The Difference Between a Second Mortgage and a Refinance

The Difference Between a Second Mortgage and a Refinance

If you are currently a homeowner and are looking for some extra cash or are wanting to change the terms of your loan agreement, then obtaining a second mortgage or refinancing your current one may be the best choice for you. 

To help you get started, your local mortgage broker with Lending Circle has listed the key differences between a mortgage refinance and a second mortgage so you can figure out which option is best for you. 

Second Mortgage

A second mortgage means you will be obtaining an additional mortgage alongside your existing one and your home is put up as collateral. Having two mortgages also means you will have two separate loan payments to make every month. Homeowners apply for a second mortgage in order to tap into their home equity and access the available cash. 

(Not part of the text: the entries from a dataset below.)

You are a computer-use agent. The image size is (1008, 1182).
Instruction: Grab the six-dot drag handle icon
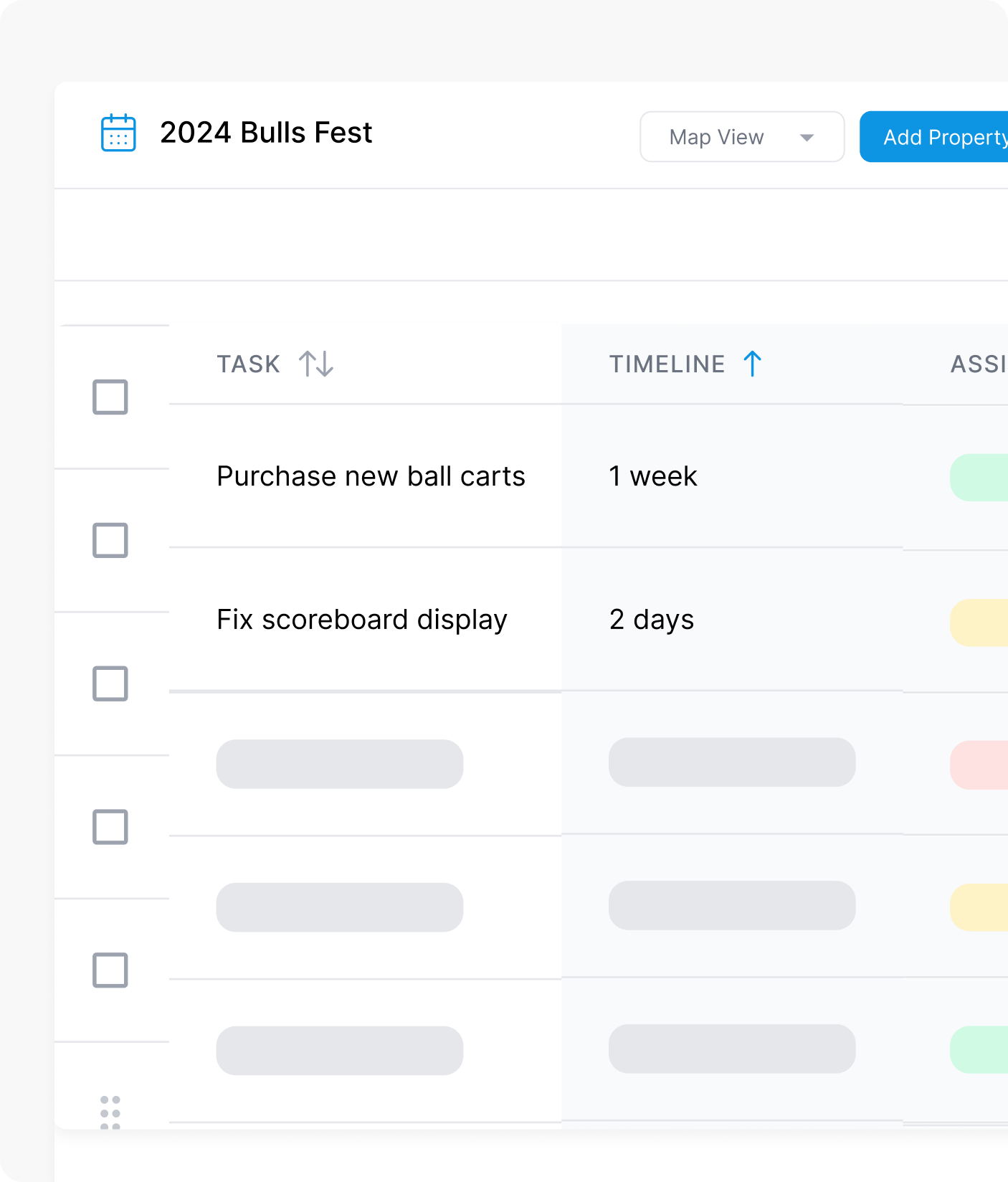[x=110, y=1112]
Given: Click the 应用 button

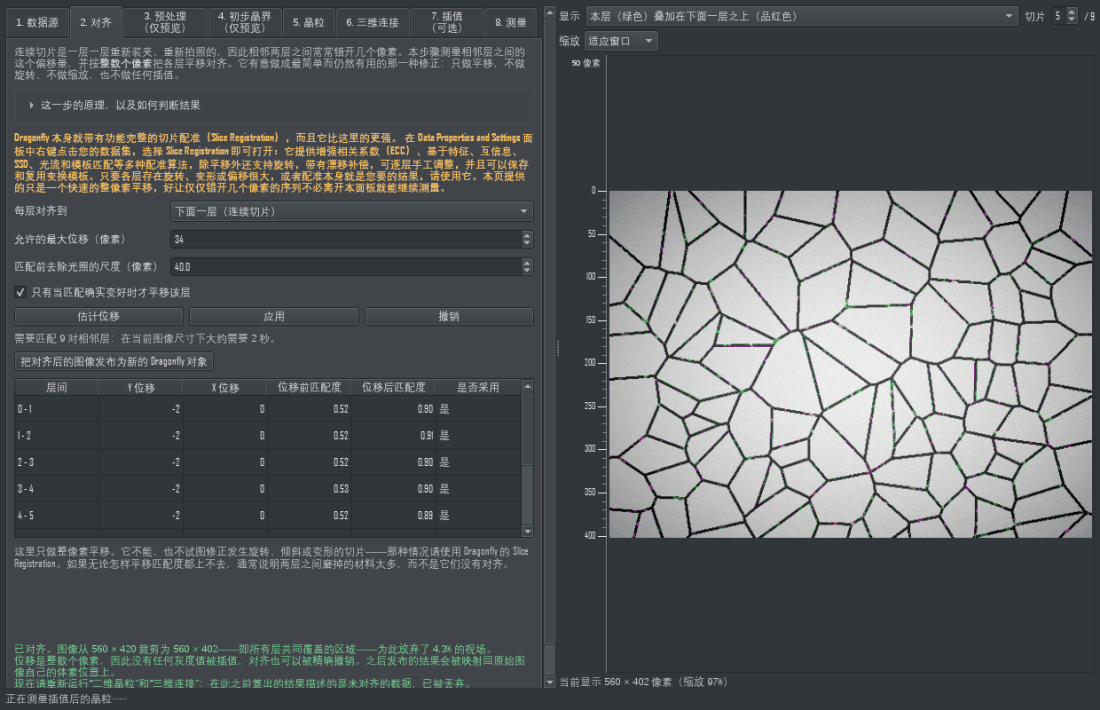Looking at the screenshot, I should (x=274, y=316).
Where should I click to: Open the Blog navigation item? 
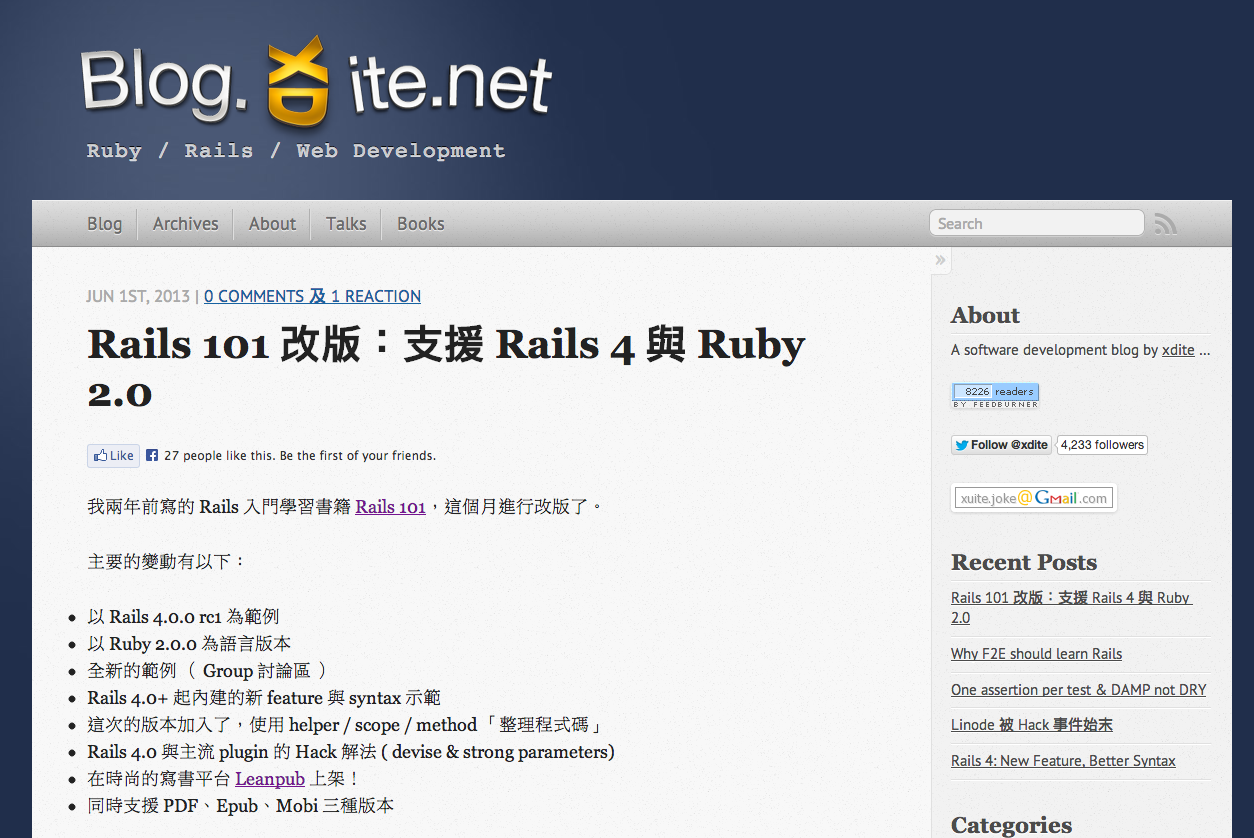104,224
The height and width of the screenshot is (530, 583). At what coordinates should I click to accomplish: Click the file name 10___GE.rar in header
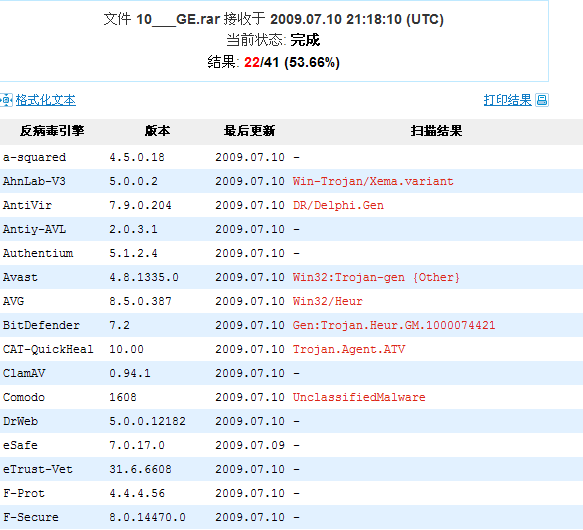point(178,19)
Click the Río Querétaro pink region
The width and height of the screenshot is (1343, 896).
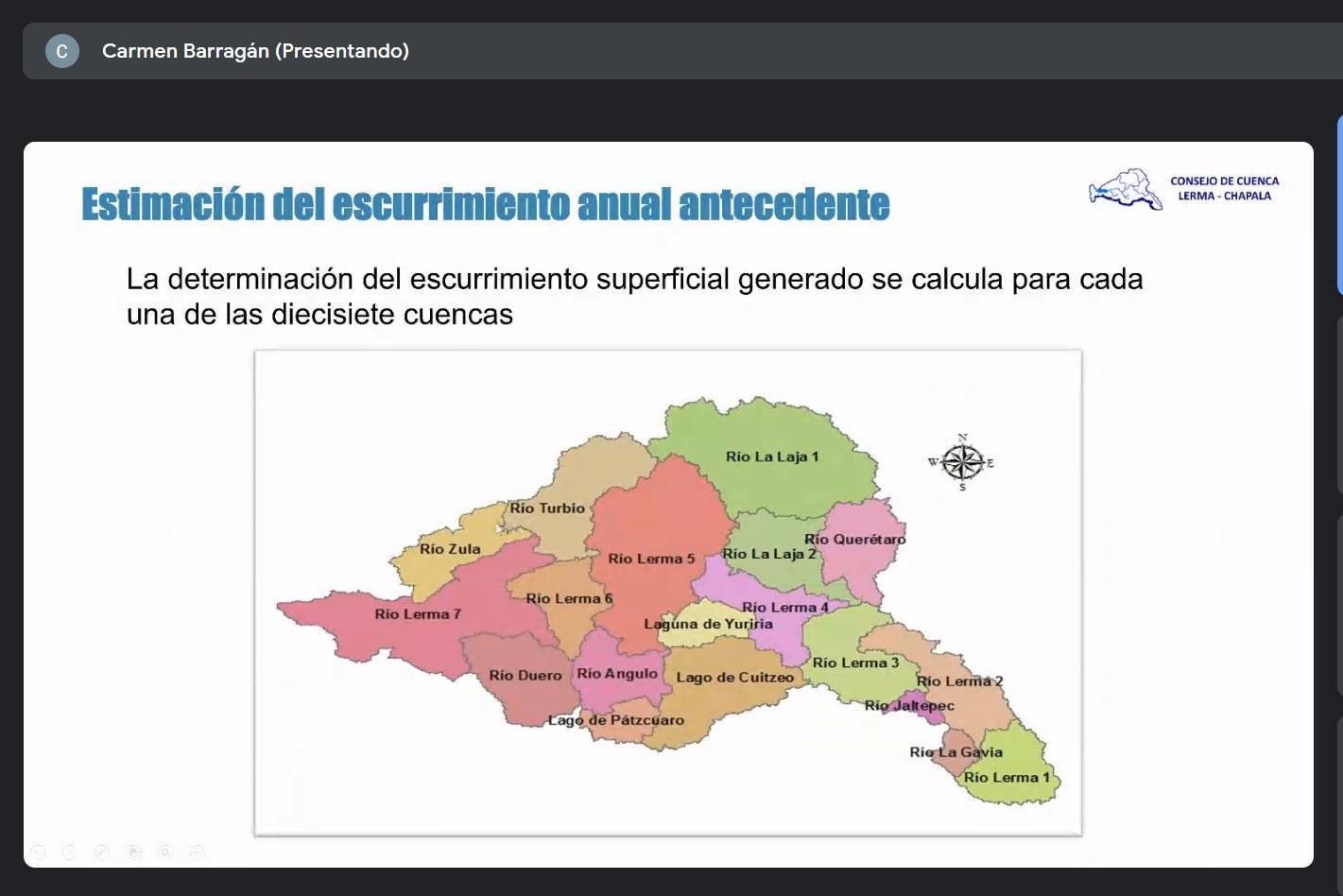(x=860, y=558)
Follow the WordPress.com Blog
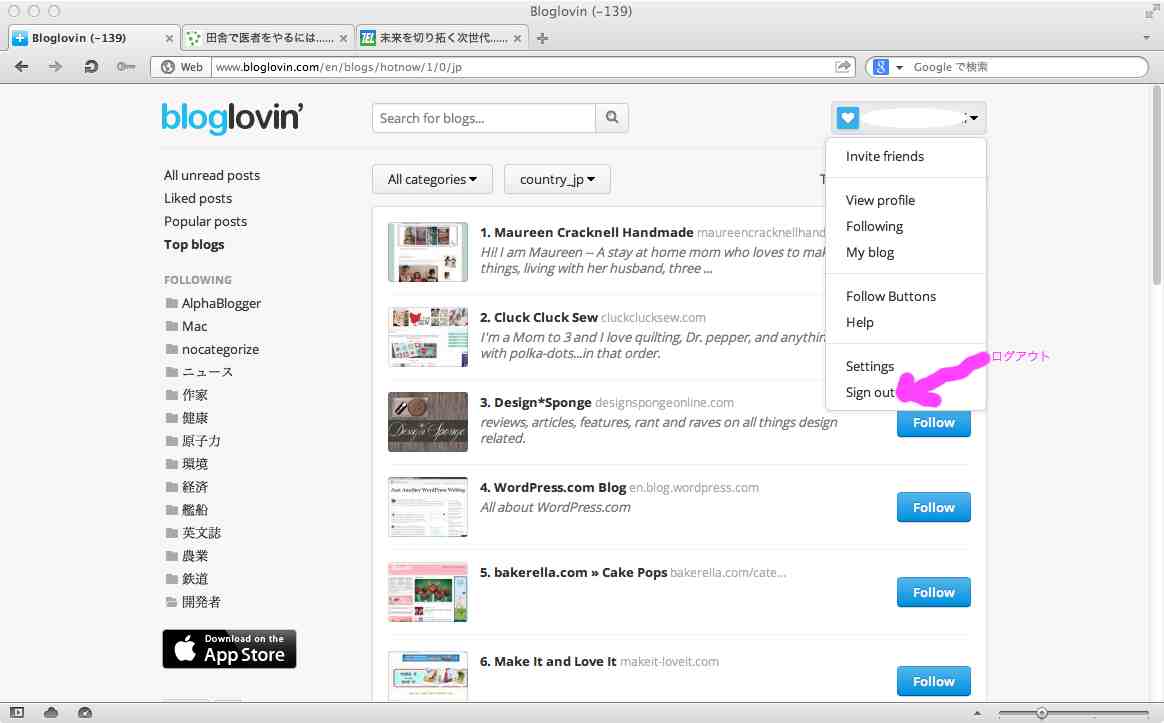The height and width of the screenshot is (723, 1164). click(x=933, y=507)
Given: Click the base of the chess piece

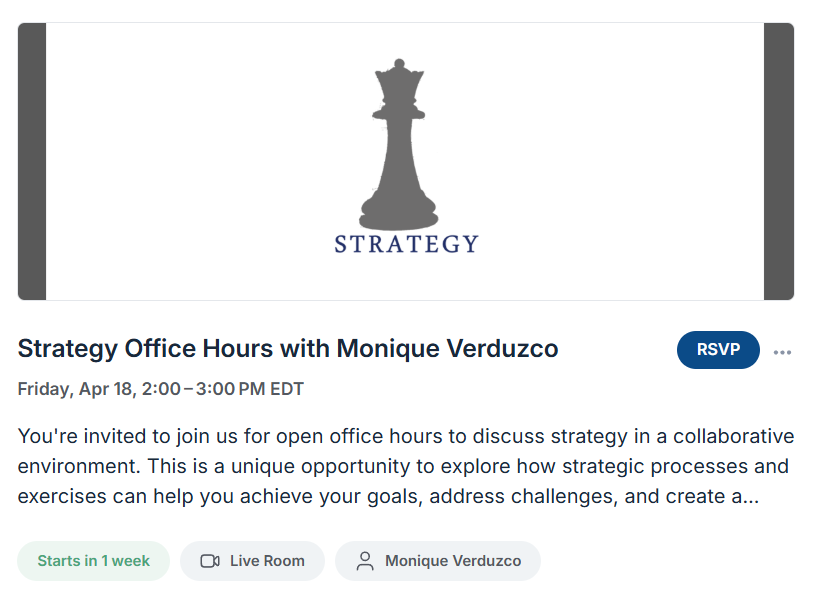Looking at the screenshot, I should point(399,213).
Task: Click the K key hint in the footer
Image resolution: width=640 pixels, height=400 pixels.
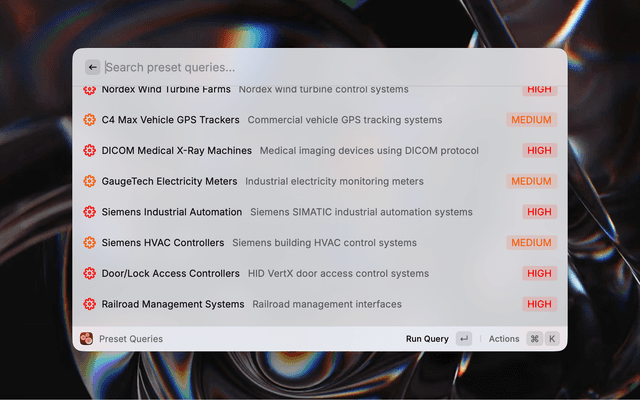Action: tap(551, 339)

Your home equity is the difference between what is owed on your current mortgage and the home’s overall value. Therefore, the more payments you make towards your loan, the more equity you will have. Once you have been approved, you can access this money and spend it however you would like. You could use it to renovate your home, purchase new real estate, pay off high-interest loans, pay for higher education, or even go on a dream vacation. 

To apply for a second mortgage, most lenders prefer you to have at least 10%-20% equity in your home. Contact your local lender for more details. 

Refinancing Your Mortgage

Refinancing your mortgage means you are paying off your first mortgage entirely and are obtaining a new loan. This is a great option if your current mortgage in the GTA has a high-interest rate. Rates are currently significantly lower than they were 5-10 years ago, so if you bought a house during that time, you may be spending way more in interest than you have to. Therefore, consider refinancing your existing mortgage to change your interest rate.  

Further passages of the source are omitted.